B) INFLUENCIA ETRUSCA
Está generalmente aceptada la idea de que en el siglo VI a.C. se inició una etapa marcada por la hegemonía etrusca en el Lacio, lo
cual se manifestó en numerosos indicios como los nombres etruscos en las listas de reyes, el origen etrusco de los signos externos
del poder, a los que ya nos hemos referido, o la aparición en esta época de nuevos sistemas de construcción de tipo etrusco en el
Lacio. Incluso es probable que el mismo nombre de Roma sea de origen etrusco.

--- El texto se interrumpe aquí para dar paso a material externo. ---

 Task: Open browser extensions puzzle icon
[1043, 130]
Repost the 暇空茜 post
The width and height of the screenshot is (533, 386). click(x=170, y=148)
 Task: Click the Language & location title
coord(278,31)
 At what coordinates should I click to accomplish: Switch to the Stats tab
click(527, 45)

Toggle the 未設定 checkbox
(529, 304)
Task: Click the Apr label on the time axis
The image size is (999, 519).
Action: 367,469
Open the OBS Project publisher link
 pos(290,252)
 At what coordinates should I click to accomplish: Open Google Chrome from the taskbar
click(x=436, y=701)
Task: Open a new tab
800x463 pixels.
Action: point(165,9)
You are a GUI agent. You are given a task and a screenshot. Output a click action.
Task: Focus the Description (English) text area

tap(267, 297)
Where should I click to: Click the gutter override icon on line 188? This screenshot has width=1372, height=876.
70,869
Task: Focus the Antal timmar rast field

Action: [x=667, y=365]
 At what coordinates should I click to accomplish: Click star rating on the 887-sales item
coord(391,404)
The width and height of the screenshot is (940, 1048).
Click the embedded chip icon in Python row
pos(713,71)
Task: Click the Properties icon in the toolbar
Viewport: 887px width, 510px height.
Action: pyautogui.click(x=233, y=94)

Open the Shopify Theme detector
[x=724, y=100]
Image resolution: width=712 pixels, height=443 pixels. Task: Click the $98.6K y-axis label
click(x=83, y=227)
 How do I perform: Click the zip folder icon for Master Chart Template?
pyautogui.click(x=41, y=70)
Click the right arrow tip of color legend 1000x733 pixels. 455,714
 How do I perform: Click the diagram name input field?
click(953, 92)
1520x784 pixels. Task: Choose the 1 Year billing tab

Todo esto no significa necesariamente que se haya producido una conquista. Es más, hay razones para pensar que se trató de un
aumento progresivo de la influencia etrusca, desconocido para nosotros, pero que culminó en la consolidación de una gens
hegemónica, la de los Tarquinos, que se impuso al resto de las gentes latinas o latino-sabinas. Ello dio lugar a que se produjeran
importantes cambios en la civitas por cuanto que los patres de la gens Tarquinia, Tarquino Prisco, Servio Tulio y Tarquino el
Soberbio, debieron impulsar el desarrollo económico y militar, lo que en opinión de muchos autores era propio de la civilización
etrusca. De haber sido así, habrían puesto en la base de todo el sistema político la idea de imperium que, con toda probabilidad, se
identificó originariamente con el supremo mando del ejército que ostentaba el rex, para significar más tarde el poder omnímodo de
éste.
Por otro lado, según todos los indicios historiográficos, el gobierno despótico de los reyes etruscos propiciaría un ambiente hostil a
ellos en la clase plebeya e, incluso, entre los patricios pertenecientes a las antiguas gentes quiritarias. No tendría nada de particular
que la reforma del ejército, que con los Tarquinos se organizó como exercitus centuriatus (“ejército ordenado por centurias”), en el
que se inscribían tanto los patricios como los plebeyos, se volviese en contra de los intereses de la gens dominante y fuese utilizado
contra el mismo rey etrusco, como recuerda la tradición (Bruto reunió al ejército y lo arengó para enfrentarlo a Tarquino).
C) ESTRUCTURA POLÍTICA
Aparte de las consideraciones que hasta ahora hemos hecho, no es mucho más lo que se puede decir acerca de las características
políticas de la época arcaica. Los datos arqueológicos y el resto de la información historiográfica de que disponemos no permiten
hacer más que conjeturas.
Dionisio de Halicarnaso recordaba que el poder se distribuía entre la asamblea del pueblo, la cual tenía como misiones elegir al rey,
aprobar las leyes y decidir sobre la guerra; el senado, que ratificaba las decisiones de la asamblea y asesoraba al rex, y este último, al
que correspondía el culto a los dioses, ostentaba el mando supremo militar, administraba justicia, custodiaba las leyes y convocaba
al pueblo y al senado. Livio dijo que el pueblo elegía al rey y que el senado ratificaba la elección y era consultado de omnibus (“sobre
todas las materias”) por el rey. Cicerón acentuó la participación del pueblo en el poder, eligiendo al rex, al que confería el imperium
por medio de una lex curiata o acuerdo de la asamblea reunida por curias. Pero tanto Livio como Cicerón retrotraen a época
monárquica instituciones republicanas y la información que proporcionan no es fiable.